Baseball 360 aspire à devenir un milieu de vie pour les passionnés, mais également pour les amateurs de sport de la région, en général. ­
Baseball 360 aspire à devenir un milieu de vie pour les passionnés, mais également pour les amateurs de sport de la région, en général. ­

Baseball 360: un tout-en-un pour les passionnés de la balle

Trois-Rivières — Le centre d’entraînement Baseball 360 tend à offrir un milieu de vie divertissent aux passionnés de la balle. Cages de frappeurs, enclos des lanceurs, simulateurs, lance-balles, salle d’entraînement physique, lounge sportif, kinésiologue et boutique sont tous à la disposition de monsieur et madame Tout-le-Monde.

«On veut reproduire une ambiance sportive. Tout le monde peut s’entraîner, autant offensivement que défensivement en ce qui a trait au baseball. Les adeptes pourront également s’exercer dans notre salle avec nos poids et machines. Plus encore, quelqu’un qui souhaiterait venir grignoter un petit quelque chose et visionner un événement sportif, ce sera possible du côté de notre lounge sportif avec nos nombreux écrans. Idem pour le parent d’un joueur qui pratique et qui désire travailler sur son ordinateur plus tranquille. On offre un milieu de vie», s’exclame le copropriétaire, Simon Laliberté.

Les nombreuses technologies permettent aux amateurs, tout comme aux joueurs élites d’analyser leurs performances et de qualifier leurs résultats pour un suivi précis.

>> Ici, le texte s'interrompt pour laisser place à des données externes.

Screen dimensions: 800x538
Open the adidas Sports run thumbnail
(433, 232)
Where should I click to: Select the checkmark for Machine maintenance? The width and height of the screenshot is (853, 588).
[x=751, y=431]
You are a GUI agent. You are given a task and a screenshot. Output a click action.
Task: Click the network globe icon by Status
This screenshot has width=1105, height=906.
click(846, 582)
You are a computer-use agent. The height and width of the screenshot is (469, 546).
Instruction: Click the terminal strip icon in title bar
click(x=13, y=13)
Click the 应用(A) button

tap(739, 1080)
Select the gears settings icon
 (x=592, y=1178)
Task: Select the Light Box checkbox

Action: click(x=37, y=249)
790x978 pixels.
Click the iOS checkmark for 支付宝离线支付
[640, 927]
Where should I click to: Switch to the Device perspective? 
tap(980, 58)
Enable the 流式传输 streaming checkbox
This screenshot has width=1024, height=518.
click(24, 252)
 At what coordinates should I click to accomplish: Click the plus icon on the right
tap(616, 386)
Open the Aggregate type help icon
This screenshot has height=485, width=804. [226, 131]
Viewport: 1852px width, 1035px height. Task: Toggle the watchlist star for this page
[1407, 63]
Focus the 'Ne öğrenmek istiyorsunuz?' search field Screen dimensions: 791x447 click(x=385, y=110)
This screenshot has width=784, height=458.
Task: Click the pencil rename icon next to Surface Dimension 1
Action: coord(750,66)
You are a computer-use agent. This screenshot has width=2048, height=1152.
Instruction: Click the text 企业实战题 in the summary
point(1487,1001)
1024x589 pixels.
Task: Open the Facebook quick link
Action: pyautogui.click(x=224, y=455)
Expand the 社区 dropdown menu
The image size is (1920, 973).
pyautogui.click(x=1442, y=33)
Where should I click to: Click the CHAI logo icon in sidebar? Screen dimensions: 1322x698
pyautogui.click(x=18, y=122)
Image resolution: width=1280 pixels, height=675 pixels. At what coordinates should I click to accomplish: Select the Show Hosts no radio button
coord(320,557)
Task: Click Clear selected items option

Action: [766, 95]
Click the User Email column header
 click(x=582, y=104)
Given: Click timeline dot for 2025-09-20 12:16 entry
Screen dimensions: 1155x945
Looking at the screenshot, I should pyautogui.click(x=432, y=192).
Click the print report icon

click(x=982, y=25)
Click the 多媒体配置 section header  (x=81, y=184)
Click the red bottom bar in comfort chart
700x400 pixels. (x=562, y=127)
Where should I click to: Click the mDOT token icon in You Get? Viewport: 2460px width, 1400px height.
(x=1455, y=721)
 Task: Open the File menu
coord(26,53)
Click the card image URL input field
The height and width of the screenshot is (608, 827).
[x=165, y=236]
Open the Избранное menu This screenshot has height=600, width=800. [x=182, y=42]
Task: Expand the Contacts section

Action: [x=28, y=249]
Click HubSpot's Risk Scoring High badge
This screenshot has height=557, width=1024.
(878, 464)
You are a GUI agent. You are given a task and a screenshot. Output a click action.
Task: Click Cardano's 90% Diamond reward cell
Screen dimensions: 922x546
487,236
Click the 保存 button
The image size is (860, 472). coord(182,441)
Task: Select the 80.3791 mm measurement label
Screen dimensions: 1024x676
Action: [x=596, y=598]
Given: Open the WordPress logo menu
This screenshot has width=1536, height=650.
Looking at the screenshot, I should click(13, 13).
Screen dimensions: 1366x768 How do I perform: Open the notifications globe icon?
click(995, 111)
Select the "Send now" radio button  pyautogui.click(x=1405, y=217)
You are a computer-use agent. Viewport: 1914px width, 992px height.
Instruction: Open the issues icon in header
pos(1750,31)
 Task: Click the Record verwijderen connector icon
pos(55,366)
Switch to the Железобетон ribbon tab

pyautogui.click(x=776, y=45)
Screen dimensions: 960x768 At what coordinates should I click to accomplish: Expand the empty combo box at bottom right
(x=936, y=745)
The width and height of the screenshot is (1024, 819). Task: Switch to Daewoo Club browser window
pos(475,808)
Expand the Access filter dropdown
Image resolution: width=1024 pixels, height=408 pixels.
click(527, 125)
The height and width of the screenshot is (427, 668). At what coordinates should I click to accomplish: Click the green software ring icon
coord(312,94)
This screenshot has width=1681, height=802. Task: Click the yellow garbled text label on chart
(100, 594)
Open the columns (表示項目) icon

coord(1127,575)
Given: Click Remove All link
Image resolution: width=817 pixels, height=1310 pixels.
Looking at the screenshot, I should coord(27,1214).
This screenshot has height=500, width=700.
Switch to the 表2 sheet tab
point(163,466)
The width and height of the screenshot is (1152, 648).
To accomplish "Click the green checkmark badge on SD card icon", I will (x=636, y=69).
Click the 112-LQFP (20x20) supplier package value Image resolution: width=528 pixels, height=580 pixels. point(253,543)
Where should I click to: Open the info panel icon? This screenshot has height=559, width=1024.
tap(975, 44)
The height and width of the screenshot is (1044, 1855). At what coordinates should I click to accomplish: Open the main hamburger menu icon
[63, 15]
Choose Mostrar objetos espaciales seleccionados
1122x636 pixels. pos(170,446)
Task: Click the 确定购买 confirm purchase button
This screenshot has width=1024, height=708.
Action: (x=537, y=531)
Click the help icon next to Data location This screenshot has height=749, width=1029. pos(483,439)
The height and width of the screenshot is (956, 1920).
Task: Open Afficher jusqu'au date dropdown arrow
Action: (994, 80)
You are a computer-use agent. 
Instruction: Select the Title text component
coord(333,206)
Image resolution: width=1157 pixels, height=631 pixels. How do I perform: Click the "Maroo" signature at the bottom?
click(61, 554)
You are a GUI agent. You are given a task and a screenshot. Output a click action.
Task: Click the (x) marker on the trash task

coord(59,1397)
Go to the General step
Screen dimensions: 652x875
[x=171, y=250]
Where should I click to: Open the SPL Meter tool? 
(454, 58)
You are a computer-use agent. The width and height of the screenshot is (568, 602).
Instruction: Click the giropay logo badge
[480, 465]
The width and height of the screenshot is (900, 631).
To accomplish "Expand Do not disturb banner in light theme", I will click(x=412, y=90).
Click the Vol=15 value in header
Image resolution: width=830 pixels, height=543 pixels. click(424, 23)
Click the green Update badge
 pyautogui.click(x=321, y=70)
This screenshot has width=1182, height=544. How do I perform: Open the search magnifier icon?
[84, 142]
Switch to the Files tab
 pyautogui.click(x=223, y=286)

«Des entraîneurs nous appellent pour venir donner des cours ici. C’est un tout inclus, notre polyvalence permet aux individus de constater leur amélioration, leurs points forts et faibles. Par exemple, on a des écrans qui indiquent la zone de prises et la vitesse de la balle», ajoute-t-il.

La possibilité de pratiquer 365 jours par année

Le copropriétaire et joueur de baseball pour les Aigles juniors, Louis Ager, estime que l’accès à un tel complexe pour un athlète favorise son évolution et facilite de beaucoup le volume de pratique.

Un système de divertissement permet, via un téléviseur, de présenter une situation de match sur un terrain de baseball préalablement choisi. Une unité défensive réalise des jeux en conséquence des frappes de celui qui s’élance dans la cage. Différentes difficultés sont offertes afin de convenir aux plus jeunes, comme aux plus expérimentés.­

«Honnêtement, je constate déjà des différences, principalement quant à ma précision. Je suis lanceur et c’est un sport de volume: plus un joueur lance souvent, plus il contrôle la balle. Même chose pour un frappeur, je ne pourrais jamais frapper 300 balles par jour dehors, s’il faut aller les chercher chaque fois. Ça offre également la possibilité de s’entraîner à longueur d’année. Versus les États-Unis, au Québec, on a l’aspect climat. Maintenant, au lieu de s’entraîner uniquement quelques mois, un jeune peut pratiquer sans arrêt. Au final, c’est nettement avantageux sur l’évolution.»

Des collaborations en vue?

Le centre devait ouvrir ses portes au début du mois d’avril afin d’y recevoir des camps d’entraînement prévus en mars. COVID-19 oblige, l’entreprise qui se décrit comme le bébé du premier centre Baseball 360 situé à Québec a finalement démarré ses activités à la mi-juin. Quelques détails restent toutefois à peaufiner.

«On a approché quelques écoles afin d’offrir du parascolaire. Parfois pour ces établissements, c’est difficile puisqu’ils n’ont pas de terrain ou le matériel nécessaire, donc on est une alternative intéressante pour eux en plus de nos instructeurs sur place. Le retour est positif. Il n’y a aucune entente considérant le contexte actuel, on vise plus 2021.»

Plusieurs équipes du baseball mineur de la région sont déjà affiliées avec Baseball 360 afin d’y tenir des séances d’entraînement. L’entreprise n’écarte pas la possibilité d’un partenariat de sport-études, mais à moyen terme. Près d’un mois après l’ouverture, l’organisation compte une quarantaine d’abonnements, ce qui ne manque pas de réjouir les propriétaires.

Roulant sa bosse depuis maintes années dans le baseball au Québec, Steeve Ager, père de Louis, était d’avis qu’il y avait un manque à Trois-Rivières pour les passionnés de la balle. Trop souvent, les gens devaient se déplacer à Québec ou Montréal. C’est ainsi que se sont amorcés les pourparlers avec les propriétaires de Baseball 360, situé à Québec.

Guillaume Boyer complète le quatuor de copropriétaires qui mène le projet, ici, à Trois-Rivières.